There are currently no open calls for proposals in this programme.
Starting in 2011, the Gerda Henkel Foundation was offering Marie Curie Fellowships in the M4HUMAN (Mobility for experienced researchers in historical humanities and Islamic studies) programme aimed at supporting outstanding scholars. This funding initiative is co-financed by the European Commission under the EU’s Seventh Framework Programme for Research. One objective of this fixed-term programme is to increase networking between researchers in the historical humanities at the international level, including researchers in religious, cultural and political sciences under the special programme “Islam, the Modern Nation State and Transnational Movements”. Other goals include the promotion of trans-national academic exchange, increasing transnational mobility, facilitating further education and the positive and long-term influencing of the research environment in both origin and destination countries. Research scholarships could be requested for a larger-scale research work or in connection with a research project. The programme provided 24-month research grants for experienced and senior researchers.
In addition to the academic suitability of the applicant, a precondition for the application was an element of mobility (either incoming or outgoing); i.e. a stay at a host research institute selected by the applicant, situated in a country other than the country of origin and lasting for at least 70% of the 24-month period covered by the grant. The following combinations were acceptable:
- Origin: EU, Associated Countries*, Third Countries**, German researchers outside Germany
- Destination: Germany
- Origin: Germany, EU, Associated Countries*
- Destination: EU (excluding Germany), Associated Countries*, Third Countries**
Not accepted were only the cases in which a) the country of origin and destination were identical or b) the country of origin was a Third Country** but the destination country was not Germany.
* Associated Countries: Switzerland, Israel, Norway, Iceland, Liechtenstein, Turkey, Croatia, Republic of Macedonia, Serbia, Albania, Montenegro, Bosnia & Herzegovina, Faroe Islands, Republic of Moldova
** Third Countries are countries which are neither EU Member States nor Associated Countries.
Dissemination and Selection Process
The Gerda Henkel Foundation launched two calls for proposals, in 2011 and in 2012, which both have met a great response from the scientific community in Germany, Europe and worldwide. The period of the about 90 granted and ongoing fellowships extends until the summer of 2015.
Following the application phase, all approximately 400 eligible applications were evaluated by a newly-established international advisory committee which consist out of the following members:
Prof. Dr. Claudia Antonetti | Venice
Prof. Dr. Andreas Beyer | Paris
Prof. Dr. Philippe Bordes | Lyon
Prof. Dr. Leonid I. Borodkin | Moscow
Prof. Dr. Jane Caplan | Oxford
Prof. Dr. Anja Pistor-Hatam | Kiel
Prof. Dr. Rudolf Schlögl | Konstanz
Prof. Dr. Willibald Steinmetz | Bielefeld
Prof. Dr. Dr. h.c. Barbara Stollberg-Rilinger | Münster
Prof. Dr. Bo Stråth | Helsinki
Prof. Dr. Wyger R. E. Velema | Amsterdam
Prof. Dr. Martin Zimmermann | Munich
The final decision on all applications has been made by the Foundation’s Board of Trustees, based on the recommendations of the Committee.
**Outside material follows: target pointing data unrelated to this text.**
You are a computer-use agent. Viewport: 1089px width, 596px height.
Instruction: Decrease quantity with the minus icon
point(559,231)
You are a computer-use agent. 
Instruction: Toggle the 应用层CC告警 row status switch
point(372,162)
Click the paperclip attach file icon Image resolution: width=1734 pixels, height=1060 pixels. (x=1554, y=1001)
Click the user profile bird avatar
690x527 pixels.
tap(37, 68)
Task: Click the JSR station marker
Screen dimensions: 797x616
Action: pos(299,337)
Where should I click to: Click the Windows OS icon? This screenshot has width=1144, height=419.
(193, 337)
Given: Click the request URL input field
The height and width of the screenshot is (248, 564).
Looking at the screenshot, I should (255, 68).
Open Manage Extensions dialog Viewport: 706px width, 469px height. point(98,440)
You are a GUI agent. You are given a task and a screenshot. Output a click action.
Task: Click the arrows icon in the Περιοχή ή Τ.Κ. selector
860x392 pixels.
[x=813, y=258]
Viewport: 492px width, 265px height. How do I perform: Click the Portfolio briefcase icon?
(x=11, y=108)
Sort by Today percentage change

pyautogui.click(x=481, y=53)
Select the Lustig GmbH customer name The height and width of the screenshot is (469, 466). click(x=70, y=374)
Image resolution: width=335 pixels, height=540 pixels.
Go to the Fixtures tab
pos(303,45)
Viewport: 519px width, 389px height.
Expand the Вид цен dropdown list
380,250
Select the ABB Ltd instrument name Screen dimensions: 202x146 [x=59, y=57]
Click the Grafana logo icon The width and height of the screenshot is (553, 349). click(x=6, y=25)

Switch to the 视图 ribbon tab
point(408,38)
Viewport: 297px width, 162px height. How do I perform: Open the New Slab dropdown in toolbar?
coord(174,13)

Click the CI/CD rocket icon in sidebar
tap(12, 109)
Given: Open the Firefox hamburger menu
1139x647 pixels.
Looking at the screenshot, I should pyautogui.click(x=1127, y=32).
Geographic and thematic variety
In 2011 the Foundation received applications from over 40 countries. The mobility programme which is co-funded by the European Commission attracted many researchers from the European Community but also from other regions such as Southeast Asia, Northern Africa, the Middle East or Latin America.The majority of applicants seeks for scientific exchange within the EU. More than half of all applicants came from the EU Member States and wanted to conduct research in another European country. The most popular destination was Germany. Moreover, applicants confirmed the trend towards well known research locations in Great Britain and the United States, which ranked second and third as destination countries. Concerning the fields of study, most researchers applied for projects in the fields of Modern History, Islamic Studies and with interdisciplinary approaches.
In 2012 the Foundation received applications from over 30 countries. Once more, the mobility programme attracted many researchers from the European Community, the United States and other regions of the world. The trend towards scientific exchange within the EU member states was confirmed in the second round. More than 80% of all applicants came from a member state of the European Union and around 80% of all destinations are EU member states as well. Nearly two thirds applied for an inner-European exchange. The most popular destination in Europe was Germany. France and the United Kingdom ranked second and third as destination countries. Concerning the fields of study, most researchers applied for projects in the fields of Modern History or with interdisciplinary approaches. Ancient History and Archaeology ranked third and fourth.
Origin countries like Albania, Estonia, Columbia, Argentina, Israel, China, Iran or New Zealand and destination countries like Turkey, Jamaica, Brasil or Lebanon in the granted fellowships are an evidence for the successful effort to establish an international research programme which improves scientific exchange.